■ **Given task A**
From the baseball card essay, copy out the passage from "And, of course, there" to "far less innocent.".
■ **Given task B**
Translate this sentence from the baseball card essay into Spanish: "Baseball cards didn’t actually start with bubble gum."

■ **Text segment**
Opening Day of Major League Baseball always takes me back — to baseball cards. With a younger brother, those cards — especially the Topps brand — were a whole experience. We’d beg our parents for a nickel or dime, just enough for a pack or two, then hop on our bikes and head to the store down the block.
The best part wasn’t even the cards themselves — it was the anticipation. Tearing open the wrapper. Flipping through each card, hoping for that one rare find. And then, inevitably, the letdown of finding only duplicates.
And, of course, there was the gum — hard, chalky, and easy to forget. But that was never the point. The cards were. At least, that’s what we thought.
Back then, Topps was in the gum business, and the cards were the hook — something that kept you coming back for another pack, then another. Something to collect, to trade, and to chase. And that’s the part you don’t see as a kid: baseball cards weren’t the point. They were designed to sell something else.
The Original Playbook
Baseball cards didn’t actually start with bubble gum. They started somewhere far less innocent.

■ **Interface element records**
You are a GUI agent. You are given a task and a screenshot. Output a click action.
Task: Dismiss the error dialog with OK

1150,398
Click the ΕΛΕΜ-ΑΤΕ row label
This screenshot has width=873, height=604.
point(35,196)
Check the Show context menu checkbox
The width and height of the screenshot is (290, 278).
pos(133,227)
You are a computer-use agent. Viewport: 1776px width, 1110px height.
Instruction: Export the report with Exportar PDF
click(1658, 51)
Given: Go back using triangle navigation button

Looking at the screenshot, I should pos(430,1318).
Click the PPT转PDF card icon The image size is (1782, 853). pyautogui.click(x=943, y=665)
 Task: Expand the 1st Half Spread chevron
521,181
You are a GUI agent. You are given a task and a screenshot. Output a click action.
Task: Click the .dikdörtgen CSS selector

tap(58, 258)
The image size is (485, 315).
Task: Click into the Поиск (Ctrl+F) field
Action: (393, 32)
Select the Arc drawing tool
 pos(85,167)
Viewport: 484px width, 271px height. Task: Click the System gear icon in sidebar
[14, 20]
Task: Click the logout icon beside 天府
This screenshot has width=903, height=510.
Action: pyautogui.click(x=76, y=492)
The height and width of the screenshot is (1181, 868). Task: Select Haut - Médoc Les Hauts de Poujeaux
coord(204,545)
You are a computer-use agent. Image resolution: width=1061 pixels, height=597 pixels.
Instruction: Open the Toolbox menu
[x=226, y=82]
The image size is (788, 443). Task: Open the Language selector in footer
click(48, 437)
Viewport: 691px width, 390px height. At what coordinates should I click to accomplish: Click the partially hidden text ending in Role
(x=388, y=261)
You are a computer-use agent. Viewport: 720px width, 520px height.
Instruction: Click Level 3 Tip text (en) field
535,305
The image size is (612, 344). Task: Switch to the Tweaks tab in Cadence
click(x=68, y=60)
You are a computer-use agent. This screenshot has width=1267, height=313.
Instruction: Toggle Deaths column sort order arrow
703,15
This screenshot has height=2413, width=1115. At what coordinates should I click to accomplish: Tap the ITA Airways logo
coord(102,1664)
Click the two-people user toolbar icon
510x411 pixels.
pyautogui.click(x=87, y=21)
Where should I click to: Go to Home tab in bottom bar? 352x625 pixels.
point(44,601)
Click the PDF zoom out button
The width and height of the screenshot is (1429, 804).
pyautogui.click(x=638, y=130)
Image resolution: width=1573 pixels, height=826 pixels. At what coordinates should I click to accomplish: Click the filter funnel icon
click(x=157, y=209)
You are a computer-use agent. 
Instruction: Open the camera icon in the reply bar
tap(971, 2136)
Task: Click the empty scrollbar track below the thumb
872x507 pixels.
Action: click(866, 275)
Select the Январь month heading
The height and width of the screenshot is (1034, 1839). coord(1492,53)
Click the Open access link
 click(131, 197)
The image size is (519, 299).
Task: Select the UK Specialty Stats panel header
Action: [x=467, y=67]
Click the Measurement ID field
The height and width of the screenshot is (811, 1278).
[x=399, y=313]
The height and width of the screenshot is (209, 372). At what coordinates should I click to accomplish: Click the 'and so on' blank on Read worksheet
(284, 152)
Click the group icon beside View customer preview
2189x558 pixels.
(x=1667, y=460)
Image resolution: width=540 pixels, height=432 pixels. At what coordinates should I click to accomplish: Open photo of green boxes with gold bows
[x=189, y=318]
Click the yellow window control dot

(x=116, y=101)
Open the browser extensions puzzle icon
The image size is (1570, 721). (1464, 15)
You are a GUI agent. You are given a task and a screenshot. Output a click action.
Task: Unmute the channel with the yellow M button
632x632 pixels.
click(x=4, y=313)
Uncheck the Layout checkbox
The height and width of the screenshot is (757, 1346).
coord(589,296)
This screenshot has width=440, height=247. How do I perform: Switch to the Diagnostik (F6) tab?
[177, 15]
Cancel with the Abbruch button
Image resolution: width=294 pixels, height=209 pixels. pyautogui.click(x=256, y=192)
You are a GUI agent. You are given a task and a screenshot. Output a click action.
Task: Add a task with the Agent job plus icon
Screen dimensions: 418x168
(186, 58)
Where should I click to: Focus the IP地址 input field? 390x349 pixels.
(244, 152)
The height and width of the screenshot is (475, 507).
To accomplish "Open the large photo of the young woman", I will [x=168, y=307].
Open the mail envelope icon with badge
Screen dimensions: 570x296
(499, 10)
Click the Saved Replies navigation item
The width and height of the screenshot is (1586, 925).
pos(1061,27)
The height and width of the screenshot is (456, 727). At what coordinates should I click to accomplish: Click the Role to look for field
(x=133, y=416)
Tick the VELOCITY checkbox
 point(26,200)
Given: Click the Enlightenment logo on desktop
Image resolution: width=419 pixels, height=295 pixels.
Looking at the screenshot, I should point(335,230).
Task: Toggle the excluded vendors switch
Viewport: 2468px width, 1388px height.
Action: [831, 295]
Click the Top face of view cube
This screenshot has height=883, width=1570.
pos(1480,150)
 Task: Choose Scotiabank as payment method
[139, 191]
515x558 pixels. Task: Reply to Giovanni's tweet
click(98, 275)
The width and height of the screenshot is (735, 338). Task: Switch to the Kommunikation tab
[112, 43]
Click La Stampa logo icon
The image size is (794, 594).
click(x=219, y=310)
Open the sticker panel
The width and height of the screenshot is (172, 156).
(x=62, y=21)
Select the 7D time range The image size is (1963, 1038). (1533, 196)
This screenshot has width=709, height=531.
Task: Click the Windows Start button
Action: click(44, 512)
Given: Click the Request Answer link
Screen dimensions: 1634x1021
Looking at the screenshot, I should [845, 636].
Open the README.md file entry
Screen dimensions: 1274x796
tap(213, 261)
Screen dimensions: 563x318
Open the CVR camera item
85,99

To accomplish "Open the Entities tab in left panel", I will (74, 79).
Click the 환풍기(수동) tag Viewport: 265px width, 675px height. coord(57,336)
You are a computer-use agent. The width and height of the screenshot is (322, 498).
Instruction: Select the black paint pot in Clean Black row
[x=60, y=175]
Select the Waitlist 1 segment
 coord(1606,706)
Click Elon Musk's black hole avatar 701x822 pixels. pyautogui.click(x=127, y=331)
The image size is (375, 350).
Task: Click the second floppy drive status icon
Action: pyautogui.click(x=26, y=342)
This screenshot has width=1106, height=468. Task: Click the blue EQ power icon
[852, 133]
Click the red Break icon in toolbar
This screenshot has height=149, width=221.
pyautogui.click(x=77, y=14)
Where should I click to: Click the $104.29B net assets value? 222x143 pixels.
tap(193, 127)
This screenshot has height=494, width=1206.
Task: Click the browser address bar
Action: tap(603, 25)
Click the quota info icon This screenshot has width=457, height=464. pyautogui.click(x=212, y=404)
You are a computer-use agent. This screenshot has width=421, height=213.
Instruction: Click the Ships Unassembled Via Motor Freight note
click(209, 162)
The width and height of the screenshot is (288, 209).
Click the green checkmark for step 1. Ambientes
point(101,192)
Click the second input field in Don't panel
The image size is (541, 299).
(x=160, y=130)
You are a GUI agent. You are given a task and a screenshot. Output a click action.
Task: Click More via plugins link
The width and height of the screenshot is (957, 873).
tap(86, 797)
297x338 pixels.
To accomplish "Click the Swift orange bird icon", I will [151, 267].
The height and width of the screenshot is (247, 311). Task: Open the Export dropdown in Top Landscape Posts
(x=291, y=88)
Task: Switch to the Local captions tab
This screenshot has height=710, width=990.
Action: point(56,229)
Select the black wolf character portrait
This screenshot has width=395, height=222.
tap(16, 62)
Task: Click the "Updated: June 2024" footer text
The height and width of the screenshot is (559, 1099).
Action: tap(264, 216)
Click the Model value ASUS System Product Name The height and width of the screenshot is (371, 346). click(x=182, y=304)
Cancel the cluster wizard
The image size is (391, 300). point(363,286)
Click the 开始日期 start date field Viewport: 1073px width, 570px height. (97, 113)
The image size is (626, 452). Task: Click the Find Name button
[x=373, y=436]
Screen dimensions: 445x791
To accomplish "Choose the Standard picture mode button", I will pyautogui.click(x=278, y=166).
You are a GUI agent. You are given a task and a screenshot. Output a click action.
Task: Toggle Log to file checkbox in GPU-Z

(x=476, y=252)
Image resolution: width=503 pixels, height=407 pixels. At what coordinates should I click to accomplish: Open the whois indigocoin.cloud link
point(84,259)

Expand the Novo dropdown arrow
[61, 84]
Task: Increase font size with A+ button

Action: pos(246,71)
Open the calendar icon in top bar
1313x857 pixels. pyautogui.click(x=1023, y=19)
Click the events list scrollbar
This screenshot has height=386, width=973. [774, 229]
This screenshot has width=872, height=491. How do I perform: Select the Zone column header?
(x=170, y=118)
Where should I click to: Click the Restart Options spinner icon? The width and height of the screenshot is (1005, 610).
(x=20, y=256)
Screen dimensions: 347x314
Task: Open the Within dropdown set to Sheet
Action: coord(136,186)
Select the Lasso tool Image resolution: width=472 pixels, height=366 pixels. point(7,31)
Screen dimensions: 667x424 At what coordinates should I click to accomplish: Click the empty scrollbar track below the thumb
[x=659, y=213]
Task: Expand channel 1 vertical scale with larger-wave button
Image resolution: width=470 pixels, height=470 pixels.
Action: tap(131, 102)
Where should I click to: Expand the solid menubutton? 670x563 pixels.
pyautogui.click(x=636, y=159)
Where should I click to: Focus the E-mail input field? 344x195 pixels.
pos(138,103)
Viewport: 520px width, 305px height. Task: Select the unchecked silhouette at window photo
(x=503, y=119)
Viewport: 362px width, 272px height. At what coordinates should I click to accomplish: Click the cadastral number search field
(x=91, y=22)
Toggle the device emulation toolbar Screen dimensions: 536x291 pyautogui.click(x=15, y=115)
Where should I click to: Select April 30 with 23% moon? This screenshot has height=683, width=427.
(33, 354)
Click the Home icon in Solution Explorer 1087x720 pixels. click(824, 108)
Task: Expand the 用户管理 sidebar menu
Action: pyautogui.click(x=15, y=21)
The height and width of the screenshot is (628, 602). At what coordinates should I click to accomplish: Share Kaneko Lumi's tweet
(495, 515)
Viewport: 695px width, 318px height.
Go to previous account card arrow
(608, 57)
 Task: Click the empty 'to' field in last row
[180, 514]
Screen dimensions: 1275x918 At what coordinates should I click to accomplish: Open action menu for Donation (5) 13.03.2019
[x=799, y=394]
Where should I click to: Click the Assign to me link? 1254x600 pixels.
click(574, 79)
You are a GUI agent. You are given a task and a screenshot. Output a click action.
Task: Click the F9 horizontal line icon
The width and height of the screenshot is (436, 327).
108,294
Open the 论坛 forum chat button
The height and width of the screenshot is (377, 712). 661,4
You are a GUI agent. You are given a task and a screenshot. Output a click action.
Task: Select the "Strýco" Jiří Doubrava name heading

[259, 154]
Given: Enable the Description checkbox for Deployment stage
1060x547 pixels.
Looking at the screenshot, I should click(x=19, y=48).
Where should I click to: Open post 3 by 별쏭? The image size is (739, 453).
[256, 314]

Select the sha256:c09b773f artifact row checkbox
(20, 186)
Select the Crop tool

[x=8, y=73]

■ **Exercise answer A**
And, of course, there was the gum — hard, chalky, and easy to forget. But that was never the point. The cards were. At least, that’s what we thought.
Back then, Topps was in the gum business, and the cards were the hook — something that kept you coming back for another pack, then another. Something to collect, to trade, and to chase. And that’s the part you don’t see as a kid: baseball cards weren’t the point. They were designed to sell something else.
The Original Playbook
Baseball cards didn’t actually start with bubble gum. They started somewhere far less innocent.

■ **Exercise answer B**
En realidad, las tarjetas de béisbol no empezaron con el chicle.